Transport professionals and urban planners often overlook the issue of personal safety, including in relation to walking and wheeling. This disproportionately affects women, people from the LGBTQIA+ community, people from ethnic minority groups, disabled people, people living in deprived areas, children, and people at the intersections of these groups. We need to develop a thorough understanding of what impacts and influences the safety and perceptions of safety of different people. This includes challenging our own assumptions, biases, and approaches, and working in partnership to influence wider societal change.

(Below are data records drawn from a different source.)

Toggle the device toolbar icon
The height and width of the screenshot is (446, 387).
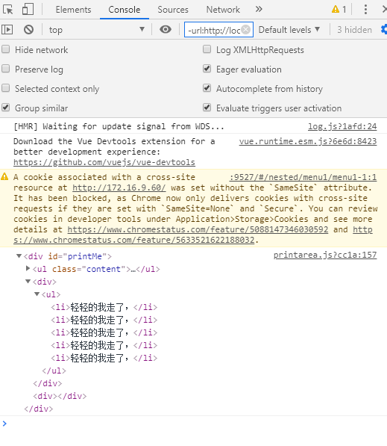tap(28, 9)
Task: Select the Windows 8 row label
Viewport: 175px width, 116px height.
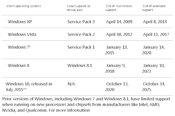Action: pyautogui.click(x=19, y=66)
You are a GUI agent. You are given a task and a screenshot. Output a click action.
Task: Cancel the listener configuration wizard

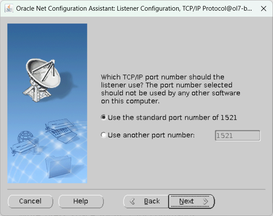[30, 202]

Two women, one is using a walker

3. SUPPORTING EVERYONE TO WALK AND WHEEL

Recommendation 1: Raise the profile of walking and wheeling, and equip people with the information and tools they need

Walking is often taken for granted. But for many people walking and wheeling poses significant challenges and our walking environment and walking culture is neither inclusive nor diverse. We need to raise the profile of walking and wheeling and ensure everyone is equipped with the relevant support to ensure they feel welcome and comfortable on a trip to the local shops or a ramble in the countryside.

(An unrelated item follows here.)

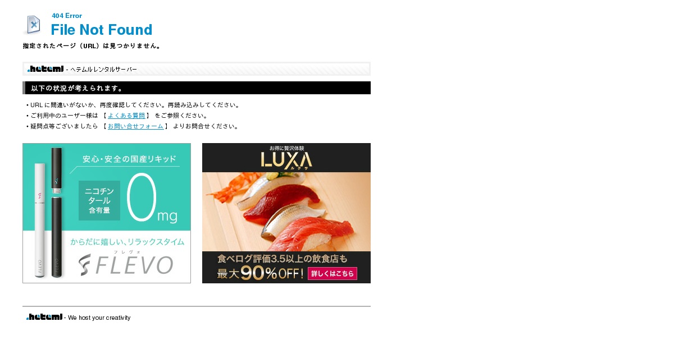Image resolution: width=674 pixels, height=340 pixels.
Task: Click the large 0mg text in ad
Action: [x=152, y=199]
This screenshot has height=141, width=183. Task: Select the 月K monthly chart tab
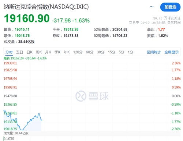pos(48,52)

Recommendation 2: Invest in walking and wheeling programmes to improve confidence and ability, including social prescribing

Social walking and wheeling programmes that provide targeted support for people come in many forms and can help to improve health and wellbeing while also building confidence. Programmes should be based upon identified need and be highly targeted to specific populations to ensure everyone feels welcome and comfortable participating. The recent practice of social prescribing involves helping patients to improve their health, wellbeing and social welfare by connecting them to community services which might be run by the council or a local charity.

Recommendation 3: Reverse the decline in childhood independent mobility by prioritising children’s needs in public spaces

Children represent the future generations of all other groups reviewed by this research. Active and independent mobility can contribute to physical activity, social and motor development, and other health-related outcomes.249 Yet children are almost always overlooked in how we design and plan neighbourhoods and streets. Evidence shows this is reducing independent mobility with negative health and developmental consequences, while also potentially making many escorted journeys for parents and guardians more challenging.

Recommendation 4: Close the disability mobility gap (the gap in journeys by disabled and non-disabled people) by making walking and wheeling inclusive

Disabled people take far fewer trips every year than non-disabled people. In 2019, the National Travel Survey for England found that people with a mobility-related disability take 38% fewer journeys each year by any mode of transport than non-disabled people.260 This is partially a result of barriers, including walking and wheeling, that can lead to isolation, reduced physical activity, not being able to access services and amenities, and poor mental wellbeing.